Black friday cyber monday salesWhat do you want to bet that every Thanksgiving celebration
in America had some kind of conversation around “are you shopping Black Friday
sales?”  A simple little question that
could kick off a flurry of opinions.

Robert Passilkov commented recently in his Wall Street
Journal article that sales over the holiday weekend were strong not just only
on the dreaded and adored Black Friday, but through the rest of the weekend.
And that didn’t factor in the presumed $1+ billion spent on Cyber
Monday. 

His tongue-in-cheek argument is that with earlier and
earlier advertising and store openings, along with our increased comfort with
on-line shopping, we might as well name this season’s shopping phenomena
something with wider descriptive power. 
His idea is “Super Cyber Brick-and-Mortar Lowest Prices Shopping Month”
though he welcomes others.

Passilkov’s point is well taken.  Black Friday has come to mean something
bigger than just the sales offered on the day after Thanksgiving.  But they do mean savings. And that’s what
your sale name should do as well.

We’ve had the occasion to name sales that didn’t have much
behind them.  “Spring Spectacular” has
come to symbolize a nothing event in our offices.  And while seasonally named events usually
drives numbers, there are typically lower than the ones we like to help
generate for our clients.

We know that the customers need a reason to shop.
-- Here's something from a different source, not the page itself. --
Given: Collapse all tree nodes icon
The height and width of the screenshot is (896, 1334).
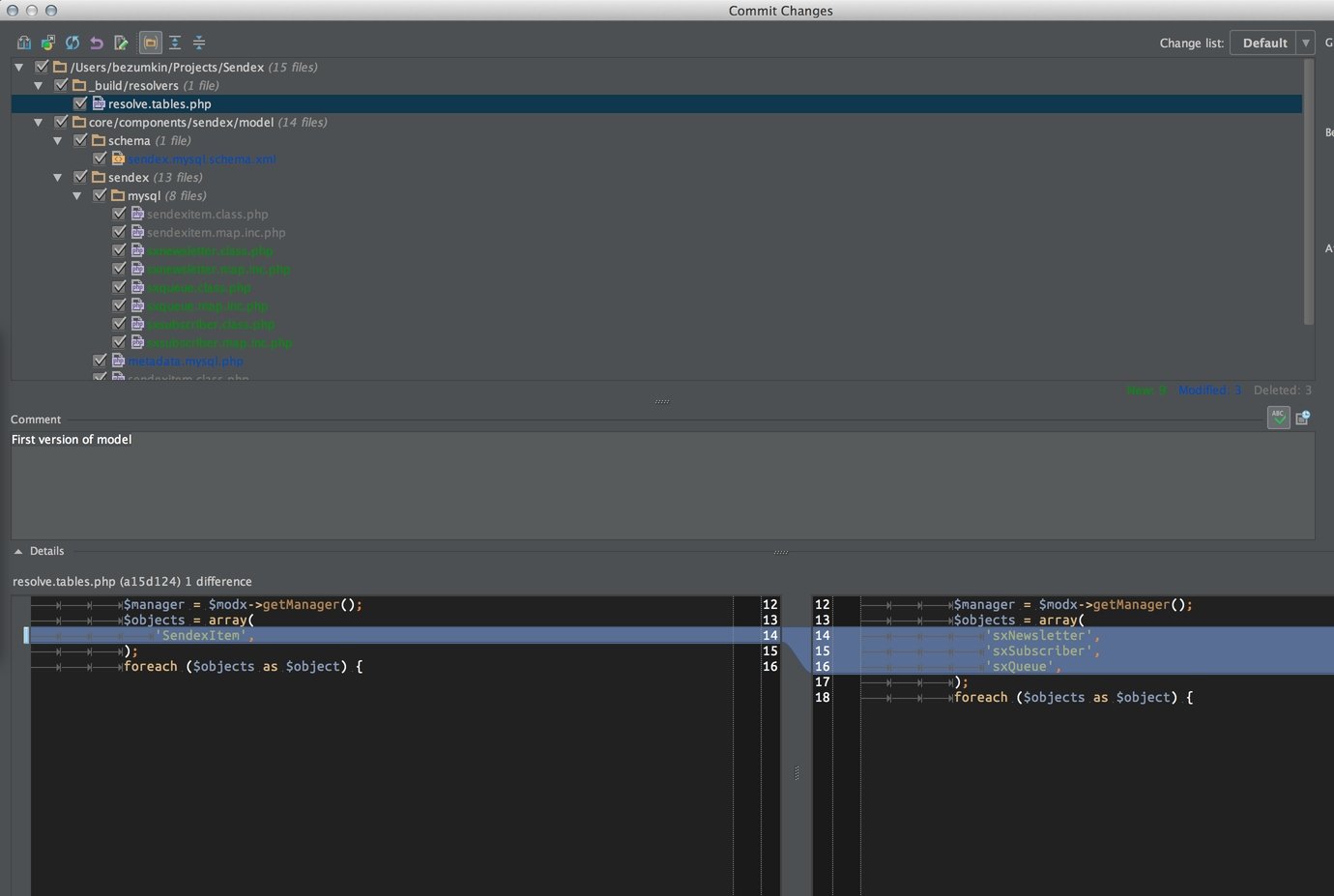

They need
to believe that you’re doing your event for a reason.  Clearances are good, but they have to be a
clearance.  What we see working are
expansions, contractions, manufacturers’ close-outs, overstocks and the
like.  But you can’t tell the customer
something that isn’t true.

The challenge is to make it real. Keep your advertising and
marketing people working to drive an event that resounds with common sense.
Find a way to drive customers in with a message that pushes them off the fence
about purchasing. And then deliver something exciting when they walk in the
door.

Tough? Yes. Doing it 52 weeks a year? Even tougher. But it's worth the extra effort to give your sale a name that means something to customers and gives them a reason to shop now.